Azure portal で、 [App Services] を探して選択してから、アプリを選択します。
アプリの左側のメニューで、[設定]>[構成] を選択します。 次に、[ 全般設定] を選択します。
ここでは、アプリのいくつかの一般的な設定を構成できます。 一部の設定では、より高い価格レベルにスケールアップする必要があります。
スタック設定: 言語や SDK のバージョンなど、アプリを実行するためのソフトウェア スタックの設定を構成します。
Linux アプリの場合は、言語ランタイムのバージョンを選択し、オプションのスタートアップ コマンドを設定できます。
プラットフォームの設定: 次のようなホスティング プラットフォームの設定を構成します。
プラットフォーム: 32 ビットまたは 64 ビットを選択します。 Windows アプリ専用。
FTP 状態: FTPS のみを許可するか、FTP を完全に無効にします。
HTTP バージョン: HTTPS/2 プロトコルのサポートを有効にするには、2.0 に設定します。
注
最新のブラウザーのほとんどは、TLS 経由の HTTP/2 プロトコルのみをサポートしています。 暗号化されていないトラフィックは引き続き HTTP/1.1 を使用します。 クライアント ブラウザーが HTTP/2 でご利用のアプリに確実に接続されるようにするには、カスタム DNS 名をセキュリティで保護します。 詳細については、「 App Service で TLS/SSL バインドを使用してカスタム DNS 名のセキュリティを提供する」を参照してください。
Web ソケット: たとえば 、ASP.NET SignalR または socket.io 用に構成します。
常にオン: トラフィックがない場合でもアプリを読み込み続ける場合はオンにします。
Always On がオフ (既定) の場合、アプリは受信要求なしで 20 分後にアンロードされます。 アンロードされたアプリでは、ウォームアップ時間のために新しい要求の待機時間が長くなる場合があります。

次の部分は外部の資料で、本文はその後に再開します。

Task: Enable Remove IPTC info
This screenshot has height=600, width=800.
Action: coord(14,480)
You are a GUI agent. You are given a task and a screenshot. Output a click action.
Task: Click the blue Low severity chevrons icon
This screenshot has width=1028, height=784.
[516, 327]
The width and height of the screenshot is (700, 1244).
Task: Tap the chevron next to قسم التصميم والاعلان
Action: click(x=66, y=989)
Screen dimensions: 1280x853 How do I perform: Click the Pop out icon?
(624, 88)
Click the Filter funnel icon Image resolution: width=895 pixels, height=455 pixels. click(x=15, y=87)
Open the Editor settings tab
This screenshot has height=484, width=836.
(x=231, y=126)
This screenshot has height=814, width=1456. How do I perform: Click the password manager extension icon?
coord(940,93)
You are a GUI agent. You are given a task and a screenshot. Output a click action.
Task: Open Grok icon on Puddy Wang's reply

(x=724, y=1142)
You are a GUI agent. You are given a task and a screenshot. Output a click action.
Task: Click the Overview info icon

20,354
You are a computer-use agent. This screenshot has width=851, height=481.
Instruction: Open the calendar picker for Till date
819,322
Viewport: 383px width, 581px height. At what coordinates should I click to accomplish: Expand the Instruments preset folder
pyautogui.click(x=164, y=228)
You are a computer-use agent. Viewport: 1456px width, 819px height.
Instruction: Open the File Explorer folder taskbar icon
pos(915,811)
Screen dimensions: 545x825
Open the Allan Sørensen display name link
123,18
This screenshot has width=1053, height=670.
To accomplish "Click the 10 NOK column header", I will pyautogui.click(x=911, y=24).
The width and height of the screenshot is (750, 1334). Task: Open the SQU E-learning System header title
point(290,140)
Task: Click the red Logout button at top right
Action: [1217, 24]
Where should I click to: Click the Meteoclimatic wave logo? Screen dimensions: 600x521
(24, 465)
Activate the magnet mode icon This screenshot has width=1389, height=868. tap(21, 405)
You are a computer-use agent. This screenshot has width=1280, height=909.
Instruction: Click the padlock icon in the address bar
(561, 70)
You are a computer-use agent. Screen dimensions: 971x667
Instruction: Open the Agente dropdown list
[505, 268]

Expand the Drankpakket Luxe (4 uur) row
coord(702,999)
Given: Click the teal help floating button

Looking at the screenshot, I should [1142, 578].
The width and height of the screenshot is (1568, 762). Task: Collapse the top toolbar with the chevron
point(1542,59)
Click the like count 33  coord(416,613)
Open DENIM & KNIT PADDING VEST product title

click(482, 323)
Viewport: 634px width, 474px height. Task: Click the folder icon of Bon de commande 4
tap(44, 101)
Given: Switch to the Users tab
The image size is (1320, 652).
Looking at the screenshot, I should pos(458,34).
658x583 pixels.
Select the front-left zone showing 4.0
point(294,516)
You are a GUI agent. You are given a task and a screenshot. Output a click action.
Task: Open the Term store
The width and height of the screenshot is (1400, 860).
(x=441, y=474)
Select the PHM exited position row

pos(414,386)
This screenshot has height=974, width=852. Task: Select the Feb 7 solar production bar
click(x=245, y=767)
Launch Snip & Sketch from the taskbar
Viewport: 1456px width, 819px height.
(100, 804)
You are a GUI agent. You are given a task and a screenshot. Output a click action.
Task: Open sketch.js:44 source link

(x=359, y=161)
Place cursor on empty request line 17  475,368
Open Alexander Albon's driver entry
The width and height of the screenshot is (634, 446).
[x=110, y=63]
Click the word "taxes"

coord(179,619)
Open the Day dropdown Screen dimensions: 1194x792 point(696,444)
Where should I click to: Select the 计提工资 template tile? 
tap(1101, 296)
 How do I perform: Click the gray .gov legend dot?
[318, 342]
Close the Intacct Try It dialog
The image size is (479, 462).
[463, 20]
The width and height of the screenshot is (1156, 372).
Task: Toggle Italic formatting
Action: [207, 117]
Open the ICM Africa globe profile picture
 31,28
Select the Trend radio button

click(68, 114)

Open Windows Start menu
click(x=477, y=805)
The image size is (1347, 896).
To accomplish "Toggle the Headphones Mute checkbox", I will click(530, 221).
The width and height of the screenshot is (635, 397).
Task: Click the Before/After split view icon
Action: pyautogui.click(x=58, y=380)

Always On が有効になっている場合、フロントエンド ロード バランサーは 5 分ごとに
GET
要求をアプリケーション ルートに送信します。 継続的 ping により、アプリがアンロードされるのを防ぎます。Always On は、継続的な Web ジョブまたは cron 式によってトリガーされる Web ジョブに必要です。
セッション アフィニティ: 複数インスタンスのデプロイでは、セッションの有効期間中、クライアントが同じインスタンスにルーティングされていることを確認します。 ステートレス アプリケーションの場合は、このオプションを [オフ] に設定できます。
セッション アフィニティ プロキシ: アプリがリバース プロキシ (Azure Application Gateway や Azure Front Door など) の背後にあり、既定のホスト名を使用している場合はオンにします。 セッション アフィニティ Cookie のドメインは、リバース プロキシから転送されたホスト名と一致します。
HTTPS のみ: すべての HTTP トラフィックを HTTPS にリダイレクトする場合に有効にします。
[最小 TLS バージョン]: アプリに必要な TLS 暗号化の最小バージョンを選択します。
[デバッグ] : ASP.NET、ASP.NET Core、または Node.js アプリに対するリモート デバッグを有効にします。 このオプションは、48 時間後に自動的に無効になります。
受信クライアント証明書: 相互認証にクライアント証明書が必要です。
既定のドキュメントを構成する
既定のドキュメントは、App Service アプリのルート URL に表示される Web ページです。 一覧で最初に一致するファイルが使用されます。 アプリが、静的コンテンツの処理ではなく URL に基づいてルーティングされるモジュールを使用している場合、既定のドキュメントは必要ありません。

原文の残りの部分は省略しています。